Peter sbatte gli occhi. Lei è lì, tra le sua braccia, con un velo tenuto a malapena da un paio di forcine e i capelli… rosa.
«Che hai fatto ai capelli?», le chiede osservando quello strano colore. «Che fine ha fatto la mia Rossa preferita?»
«Ha sbagliato parrucchiere», taglia corto lei, mentre il suono delle sirene si fa sempre più vicino.
Peter si scioglie dal suo abbraccio e corre verso la finestra. «Devono aver commesso un furto alla banca qui vicino…»

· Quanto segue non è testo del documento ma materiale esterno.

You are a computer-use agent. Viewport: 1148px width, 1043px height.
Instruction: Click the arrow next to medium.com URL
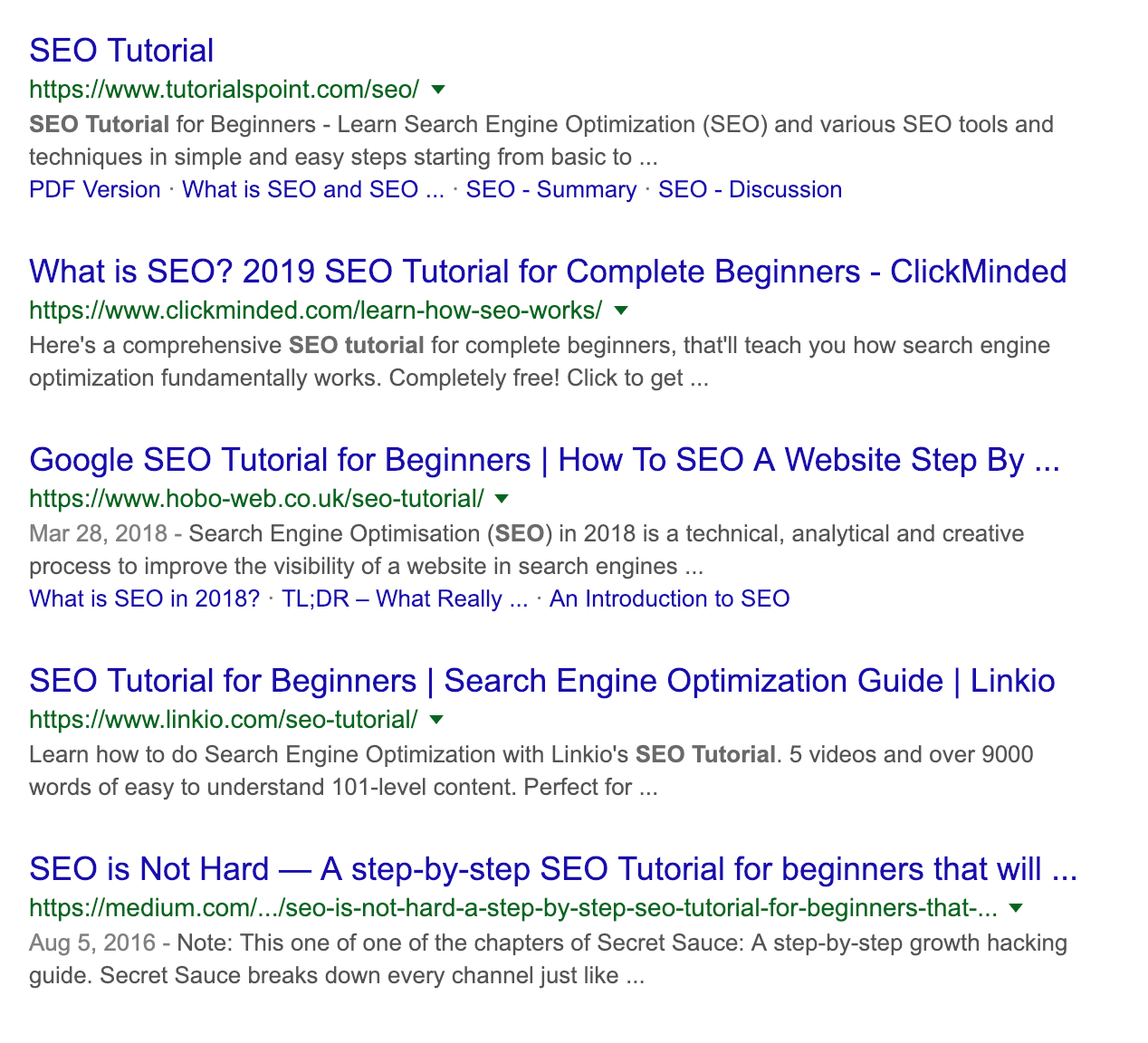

MJ sospira. «Vai, Tigrotto…», gli dice e lui, in men che non si dica si ritrova a volare tra i grattacieli di New York appeso alla sua ragnatela. Meglio così, pensa lei guardando la sua sagoma in controluce guizzare tra un palazzo e l’altro.



Il cuore di Peter fa le capriole e l’Uomo Ragno si dirige verso la macchina dei rapinatori compiendo evoluzioni sempre più arzigogolate. Finalmente, le cose iniziano ad andare per il verso giusto, anche per lui.
Tomas Eliot aveva torto marcio. Aprile è il mese più bello dell’anno.